Human beings have had reasonable success teaching rudimentary American Sign Language to chimpanzees and gorillas. However, I did not know this system, and the gestural language of the Minids already contained subtleties and refinements too nice for my apprehension. Even so, they best “talked” among themselves using facial expressions and eye movements, the way wolves are said to reveal a full gamut of canine strategies and desires. Likewise the Minids. A squint or a blink could apprise another in the band of the whereabouts of nearby vegetables. A puckering of mouth or brow could provide a telling gloss on this communication. Both text and gloss, unfortunately, were in an alphabet almost opaque to me, and although I did come to understand a little of Helen’s eye language, I made up my mind to teach her English.

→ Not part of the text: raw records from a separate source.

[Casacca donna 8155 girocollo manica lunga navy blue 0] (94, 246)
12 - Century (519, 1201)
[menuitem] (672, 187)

I started with pronouns. Pronouns befuddle and exasperate. As in an old Tarzan movie or Abbot and Costello routine, pronouns deny or misconstrue themselves as soon as the instructor thumps his chest or nods pupilward. “I,” I said, pointing at myself: “I, I, I.” Although Helen could say this word, she pronounced it like the preface to a bloodcurdling hunting cry. No matter. My heart leapt. Of course, when I tried to teach her the word’s semantic value, to demonstrate that she had encompassed the concept, she poked me repeatedly in the chest with her gnarled thumb, all the while murmuring, “ Ai, Ai, Ai.” It took me a day to undo the damage, a feat I managed only with superhuman patience and the artful deployment of my shaving mirror.
We named, enunciated, and made meaningful moues in my hand-held mirror. Helen, to her credit, did not lose interest. Because I had not shaved since moving into New Helensburgh, she had never seen my mirror before. It was a circle of glass in an aluminum frame, and she immersed herself in its silver flatteries as a swan immerses itself in water. Each word I shaped was a new excuse to go gliding on her own reflection. Sometimes, indeed, she got so far from our mutual purpose that I despaired of pulling her back. She liked the way she looked, and she had never mistaken her image in the glass for that of a two-dimensional stranger trapped inside the mirror’s imprisoning frame.
Helen—as if I required further evidence of the fact—was self-aware . My mirror, a miracle, had simply given her a chance to walk on the waters of her self-awareness. I tried to get her to say the word.
“ Mwah,” she responded. “ Mwah.”
Because she could not simultaneously hold the mirror and preen in its tiny window, she made me hold it for her. Repeating her disappointing approximation of “mirror,” she loosened the bandanna I had tied about her neck and lifted it over her nose and lips. For a brief moment, then, she was an Islamic lady proclaiming the privilege and the pain of purdah. Then, hoisting it upward, Helen transformed the bandanna into a blindfold, through whose misaligned threads she disingenuously peered at herself. Up and down the bandanna went, becoming in the process a mammy scarf, a pair of earmuffs, and even a masquerader’s polka-dotted domino.
“Say ‘bandanna,’” I urged my bride. “‘Ban- DAN-nuh.’”
“ Bwaduh,” Helen said.
At that moment, trying to keep her bobbing face in the glass, I imagined myself the progenitor of an Ur-Swahili dialect whose descendant tongues would one day be spoken in Kenya, Uganda, Tanzania, and Zarakal. Mwah and bwaduh —along with Ai, mai, and yooh —were precious little upon which to base such a fantasy, I realize, but it seemed to me then that Helen and I were making progress.